- [HOW TO COMPLETE THIS TASK] Give back only the lines in the records below from the one with "Open the HuffPost Netflix success article" to the one with "Given: Click the 画像 tab", both inclusive, word for word.
INPUT below:
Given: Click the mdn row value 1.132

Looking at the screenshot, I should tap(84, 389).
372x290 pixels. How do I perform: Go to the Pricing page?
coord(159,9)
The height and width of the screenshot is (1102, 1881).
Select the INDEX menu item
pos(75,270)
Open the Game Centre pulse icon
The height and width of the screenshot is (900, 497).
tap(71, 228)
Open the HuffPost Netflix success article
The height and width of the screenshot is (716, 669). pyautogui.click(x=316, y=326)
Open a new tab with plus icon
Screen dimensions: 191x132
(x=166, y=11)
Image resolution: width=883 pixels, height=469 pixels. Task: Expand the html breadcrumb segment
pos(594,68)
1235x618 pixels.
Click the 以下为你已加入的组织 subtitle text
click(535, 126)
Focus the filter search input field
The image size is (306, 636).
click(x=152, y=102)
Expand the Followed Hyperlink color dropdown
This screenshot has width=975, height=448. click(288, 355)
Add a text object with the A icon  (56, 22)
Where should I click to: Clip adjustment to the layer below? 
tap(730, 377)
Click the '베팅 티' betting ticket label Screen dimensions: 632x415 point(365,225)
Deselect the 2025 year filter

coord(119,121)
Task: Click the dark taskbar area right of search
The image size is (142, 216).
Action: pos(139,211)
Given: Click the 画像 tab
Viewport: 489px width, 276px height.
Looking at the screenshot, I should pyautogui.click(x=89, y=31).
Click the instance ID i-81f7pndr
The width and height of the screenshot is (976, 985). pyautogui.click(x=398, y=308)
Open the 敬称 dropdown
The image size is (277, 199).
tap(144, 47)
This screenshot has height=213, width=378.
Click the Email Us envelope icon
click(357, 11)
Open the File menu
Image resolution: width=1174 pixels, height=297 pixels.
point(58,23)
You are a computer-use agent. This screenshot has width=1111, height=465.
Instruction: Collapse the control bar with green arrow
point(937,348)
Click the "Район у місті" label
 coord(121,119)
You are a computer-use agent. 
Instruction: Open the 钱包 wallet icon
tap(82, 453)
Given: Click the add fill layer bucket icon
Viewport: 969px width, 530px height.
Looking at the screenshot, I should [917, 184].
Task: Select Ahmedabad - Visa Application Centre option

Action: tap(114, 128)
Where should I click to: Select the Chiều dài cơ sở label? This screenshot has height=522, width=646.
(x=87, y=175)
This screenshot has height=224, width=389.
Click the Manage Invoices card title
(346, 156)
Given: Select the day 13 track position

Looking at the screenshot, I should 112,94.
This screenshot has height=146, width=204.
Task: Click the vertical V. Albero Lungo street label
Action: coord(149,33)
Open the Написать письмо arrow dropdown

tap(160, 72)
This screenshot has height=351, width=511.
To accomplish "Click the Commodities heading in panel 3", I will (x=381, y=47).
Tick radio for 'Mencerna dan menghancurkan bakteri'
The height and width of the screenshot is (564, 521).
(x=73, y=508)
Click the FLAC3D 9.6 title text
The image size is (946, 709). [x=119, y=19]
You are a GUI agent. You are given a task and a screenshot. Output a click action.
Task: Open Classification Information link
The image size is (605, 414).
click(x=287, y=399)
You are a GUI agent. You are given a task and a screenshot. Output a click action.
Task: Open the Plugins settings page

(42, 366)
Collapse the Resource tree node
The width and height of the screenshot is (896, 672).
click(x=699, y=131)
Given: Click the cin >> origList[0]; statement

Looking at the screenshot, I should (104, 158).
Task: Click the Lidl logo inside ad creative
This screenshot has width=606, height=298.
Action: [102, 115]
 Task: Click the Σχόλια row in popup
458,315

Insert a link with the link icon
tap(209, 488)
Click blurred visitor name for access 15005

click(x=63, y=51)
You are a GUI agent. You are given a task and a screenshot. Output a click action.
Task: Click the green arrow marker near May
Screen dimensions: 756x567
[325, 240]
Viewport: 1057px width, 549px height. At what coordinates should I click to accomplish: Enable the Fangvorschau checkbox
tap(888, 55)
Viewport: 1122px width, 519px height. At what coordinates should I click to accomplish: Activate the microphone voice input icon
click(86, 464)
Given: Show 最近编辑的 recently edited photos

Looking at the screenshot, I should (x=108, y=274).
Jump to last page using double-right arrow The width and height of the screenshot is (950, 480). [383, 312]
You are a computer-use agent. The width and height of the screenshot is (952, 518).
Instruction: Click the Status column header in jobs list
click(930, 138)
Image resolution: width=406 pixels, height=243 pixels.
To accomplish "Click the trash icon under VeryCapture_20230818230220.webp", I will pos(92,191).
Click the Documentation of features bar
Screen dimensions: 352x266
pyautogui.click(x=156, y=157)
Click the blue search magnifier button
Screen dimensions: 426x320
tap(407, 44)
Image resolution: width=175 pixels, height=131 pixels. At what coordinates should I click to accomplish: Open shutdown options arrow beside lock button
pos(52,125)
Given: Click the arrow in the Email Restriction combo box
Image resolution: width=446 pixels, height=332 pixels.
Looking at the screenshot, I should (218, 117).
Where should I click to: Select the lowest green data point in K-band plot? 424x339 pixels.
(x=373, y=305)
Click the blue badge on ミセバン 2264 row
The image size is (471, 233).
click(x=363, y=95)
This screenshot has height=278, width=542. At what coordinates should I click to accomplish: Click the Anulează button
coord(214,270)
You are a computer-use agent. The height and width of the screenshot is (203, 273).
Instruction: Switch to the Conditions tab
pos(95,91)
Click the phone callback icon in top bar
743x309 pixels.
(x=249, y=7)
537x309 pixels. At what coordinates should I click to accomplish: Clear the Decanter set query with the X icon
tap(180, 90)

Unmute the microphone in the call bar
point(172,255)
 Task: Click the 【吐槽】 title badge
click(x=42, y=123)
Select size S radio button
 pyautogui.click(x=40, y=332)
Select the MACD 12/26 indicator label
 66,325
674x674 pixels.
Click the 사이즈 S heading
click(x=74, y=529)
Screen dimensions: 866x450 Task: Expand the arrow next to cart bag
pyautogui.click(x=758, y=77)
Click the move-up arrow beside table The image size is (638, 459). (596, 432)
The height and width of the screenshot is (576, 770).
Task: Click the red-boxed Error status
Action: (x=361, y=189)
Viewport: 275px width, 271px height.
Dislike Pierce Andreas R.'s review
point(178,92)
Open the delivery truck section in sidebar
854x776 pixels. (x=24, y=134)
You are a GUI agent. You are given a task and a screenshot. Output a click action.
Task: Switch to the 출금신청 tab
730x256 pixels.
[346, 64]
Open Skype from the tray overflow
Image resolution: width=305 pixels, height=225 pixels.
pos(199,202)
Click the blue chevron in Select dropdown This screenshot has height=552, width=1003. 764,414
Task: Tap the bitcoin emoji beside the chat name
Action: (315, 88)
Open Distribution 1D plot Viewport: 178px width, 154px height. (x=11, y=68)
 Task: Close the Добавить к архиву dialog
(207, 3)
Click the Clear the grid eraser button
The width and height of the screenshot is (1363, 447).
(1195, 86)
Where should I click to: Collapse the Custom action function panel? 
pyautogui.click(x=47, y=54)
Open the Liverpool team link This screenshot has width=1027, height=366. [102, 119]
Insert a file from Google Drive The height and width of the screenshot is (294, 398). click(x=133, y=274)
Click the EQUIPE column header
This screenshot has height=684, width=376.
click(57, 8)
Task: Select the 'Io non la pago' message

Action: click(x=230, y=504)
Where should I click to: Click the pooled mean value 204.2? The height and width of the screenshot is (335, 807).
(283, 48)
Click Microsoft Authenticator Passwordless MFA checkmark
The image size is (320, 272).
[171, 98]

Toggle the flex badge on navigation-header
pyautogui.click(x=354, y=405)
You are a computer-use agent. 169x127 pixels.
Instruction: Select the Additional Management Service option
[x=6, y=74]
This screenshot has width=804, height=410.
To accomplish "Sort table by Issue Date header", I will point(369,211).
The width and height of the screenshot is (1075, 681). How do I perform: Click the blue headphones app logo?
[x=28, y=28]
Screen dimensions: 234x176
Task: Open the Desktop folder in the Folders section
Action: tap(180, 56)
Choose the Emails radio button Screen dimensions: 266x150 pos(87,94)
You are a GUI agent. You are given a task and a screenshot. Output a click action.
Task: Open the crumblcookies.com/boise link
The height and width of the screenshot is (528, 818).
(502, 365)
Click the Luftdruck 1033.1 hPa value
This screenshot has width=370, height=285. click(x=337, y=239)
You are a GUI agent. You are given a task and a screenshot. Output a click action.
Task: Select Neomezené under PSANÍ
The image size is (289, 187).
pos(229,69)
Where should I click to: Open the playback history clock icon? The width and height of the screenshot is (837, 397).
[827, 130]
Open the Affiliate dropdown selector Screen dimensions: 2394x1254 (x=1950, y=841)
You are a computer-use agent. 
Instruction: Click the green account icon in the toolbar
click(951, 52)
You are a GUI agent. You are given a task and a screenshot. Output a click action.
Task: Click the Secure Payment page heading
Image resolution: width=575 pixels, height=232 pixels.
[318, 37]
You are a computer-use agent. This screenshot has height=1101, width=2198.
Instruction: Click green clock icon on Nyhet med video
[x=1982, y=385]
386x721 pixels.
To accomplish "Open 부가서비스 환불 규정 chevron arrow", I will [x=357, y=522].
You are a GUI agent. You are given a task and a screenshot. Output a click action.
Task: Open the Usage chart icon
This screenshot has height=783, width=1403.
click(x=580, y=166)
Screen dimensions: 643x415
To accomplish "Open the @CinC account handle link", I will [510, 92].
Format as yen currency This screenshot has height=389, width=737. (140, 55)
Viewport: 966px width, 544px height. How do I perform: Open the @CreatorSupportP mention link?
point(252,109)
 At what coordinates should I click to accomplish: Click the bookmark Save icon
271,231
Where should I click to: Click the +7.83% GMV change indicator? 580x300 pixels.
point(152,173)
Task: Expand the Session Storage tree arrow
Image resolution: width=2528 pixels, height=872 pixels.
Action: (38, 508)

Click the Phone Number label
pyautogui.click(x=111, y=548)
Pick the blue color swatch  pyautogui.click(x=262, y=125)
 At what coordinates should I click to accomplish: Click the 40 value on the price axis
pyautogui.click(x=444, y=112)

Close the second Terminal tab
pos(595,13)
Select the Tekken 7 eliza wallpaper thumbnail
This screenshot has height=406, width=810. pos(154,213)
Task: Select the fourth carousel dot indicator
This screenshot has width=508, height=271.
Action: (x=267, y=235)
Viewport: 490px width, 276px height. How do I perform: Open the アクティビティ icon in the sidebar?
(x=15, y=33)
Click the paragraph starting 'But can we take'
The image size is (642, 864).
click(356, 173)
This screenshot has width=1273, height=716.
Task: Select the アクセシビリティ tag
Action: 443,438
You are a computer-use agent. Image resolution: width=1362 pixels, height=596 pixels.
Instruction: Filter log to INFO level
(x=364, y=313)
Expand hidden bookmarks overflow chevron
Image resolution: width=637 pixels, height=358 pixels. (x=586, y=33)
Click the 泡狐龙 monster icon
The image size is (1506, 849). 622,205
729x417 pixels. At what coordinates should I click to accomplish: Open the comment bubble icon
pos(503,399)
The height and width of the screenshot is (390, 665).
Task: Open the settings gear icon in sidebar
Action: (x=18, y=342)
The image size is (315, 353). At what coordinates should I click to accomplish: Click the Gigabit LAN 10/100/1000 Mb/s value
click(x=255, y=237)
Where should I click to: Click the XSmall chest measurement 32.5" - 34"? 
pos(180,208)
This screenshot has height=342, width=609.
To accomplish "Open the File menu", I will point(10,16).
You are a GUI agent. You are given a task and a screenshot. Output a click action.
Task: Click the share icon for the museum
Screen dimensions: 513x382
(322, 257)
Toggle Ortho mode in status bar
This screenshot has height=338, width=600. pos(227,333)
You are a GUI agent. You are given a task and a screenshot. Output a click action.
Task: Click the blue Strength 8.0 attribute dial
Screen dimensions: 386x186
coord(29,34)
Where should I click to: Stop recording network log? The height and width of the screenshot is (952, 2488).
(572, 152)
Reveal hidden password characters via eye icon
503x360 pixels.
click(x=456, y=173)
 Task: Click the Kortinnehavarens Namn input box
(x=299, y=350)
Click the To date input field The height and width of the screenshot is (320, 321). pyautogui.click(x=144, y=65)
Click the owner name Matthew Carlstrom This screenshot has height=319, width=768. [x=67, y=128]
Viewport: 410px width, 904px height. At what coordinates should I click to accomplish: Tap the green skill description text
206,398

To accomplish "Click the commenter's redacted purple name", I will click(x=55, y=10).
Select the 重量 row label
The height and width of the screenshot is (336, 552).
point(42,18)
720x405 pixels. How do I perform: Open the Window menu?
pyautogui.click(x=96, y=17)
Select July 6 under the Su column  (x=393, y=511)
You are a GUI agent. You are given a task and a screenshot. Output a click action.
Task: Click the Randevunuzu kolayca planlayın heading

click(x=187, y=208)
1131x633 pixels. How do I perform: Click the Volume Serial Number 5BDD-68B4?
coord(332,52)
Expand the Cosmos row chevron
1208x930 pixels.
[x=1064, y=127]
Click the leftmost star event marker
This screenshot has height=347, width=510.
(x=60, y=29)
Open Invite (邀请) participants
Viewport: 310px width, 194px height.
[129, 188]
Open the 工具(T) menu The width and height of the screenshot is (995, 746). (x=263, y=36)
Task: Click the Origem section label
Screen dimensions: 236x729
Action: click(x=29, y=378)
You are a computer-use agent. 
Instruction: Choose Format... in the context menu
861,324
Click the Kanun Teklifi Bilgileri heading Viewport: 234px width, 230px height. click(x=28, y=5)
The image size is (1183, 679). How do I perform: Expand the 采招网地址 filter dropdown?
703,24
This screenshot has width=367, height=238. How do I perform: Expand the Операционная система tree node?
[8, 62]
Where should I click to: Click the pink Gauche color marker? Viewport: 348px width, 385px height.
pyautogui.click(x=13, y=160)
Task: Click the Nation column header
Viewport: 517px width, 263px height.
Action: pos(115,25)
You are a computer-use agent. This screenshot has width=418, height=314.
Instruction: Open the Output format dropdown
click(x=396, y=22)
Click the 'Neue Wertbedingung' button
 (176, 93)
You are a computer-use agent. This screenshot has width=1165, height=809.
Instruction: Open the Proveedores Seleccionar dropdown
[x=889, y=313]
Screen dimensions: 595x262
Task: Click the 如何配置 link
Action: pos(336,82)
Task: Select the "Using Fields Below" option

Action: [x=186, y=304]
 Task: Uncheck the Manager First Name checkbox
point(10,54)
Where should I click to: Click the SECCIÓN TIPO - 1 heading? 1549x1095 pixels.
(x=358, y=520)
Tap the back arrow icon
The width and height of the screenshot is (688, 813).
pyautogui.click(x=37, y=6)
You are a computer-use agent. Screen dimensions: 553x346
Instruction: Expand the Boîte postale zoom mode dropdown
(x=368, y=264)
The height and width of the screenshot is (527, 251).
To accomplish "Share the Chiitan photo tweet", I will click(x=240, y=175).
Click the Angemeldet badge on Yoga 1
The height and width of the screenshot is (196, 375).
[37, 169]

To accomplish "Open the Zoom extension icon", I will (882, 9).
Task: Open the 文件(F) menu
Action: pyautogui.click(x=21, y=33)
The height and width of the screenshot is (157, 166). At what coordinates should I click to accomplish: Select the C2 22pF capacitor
End of INPUT.
- [ANSWER BELOW]
Open the HuffPost Netflix success article
The height and width of the screenshot is (716, 669). pyautogui.click(x=316, y=326)
Open a new tab with plus icon
Screen dimensions: 191x132
(x=166, y=11)
Image resolution: width=883 pixels, height=469 pixels. Task: Expand the html breadcrumb segment
pos(594,68)
1235x618 pixels.
Click the 以下为你已加入的组织 subtitle text
click(535, 126)
Focus the filter search input field
The image size is (306, 636).
click(x=152, y=102)
Expand the Followed Hyperlink color dropdown
This screenshot has width=975, height=448. click(288, 355)
Add a text object with the A icon  (56, 22)
Where should I click to: Clip adjustment to the layer below? 
tap(730, 377)
Click the '베팅 티' betting ticket label Screen dimensions: 632x415 point(365,225)
Deselect the 2025 year filter

coord(119,121)
Task: Click the dark taskbar area right of search
The image size is (142, 216).
Action: pos(139,211)
Given: Click the 画像 tab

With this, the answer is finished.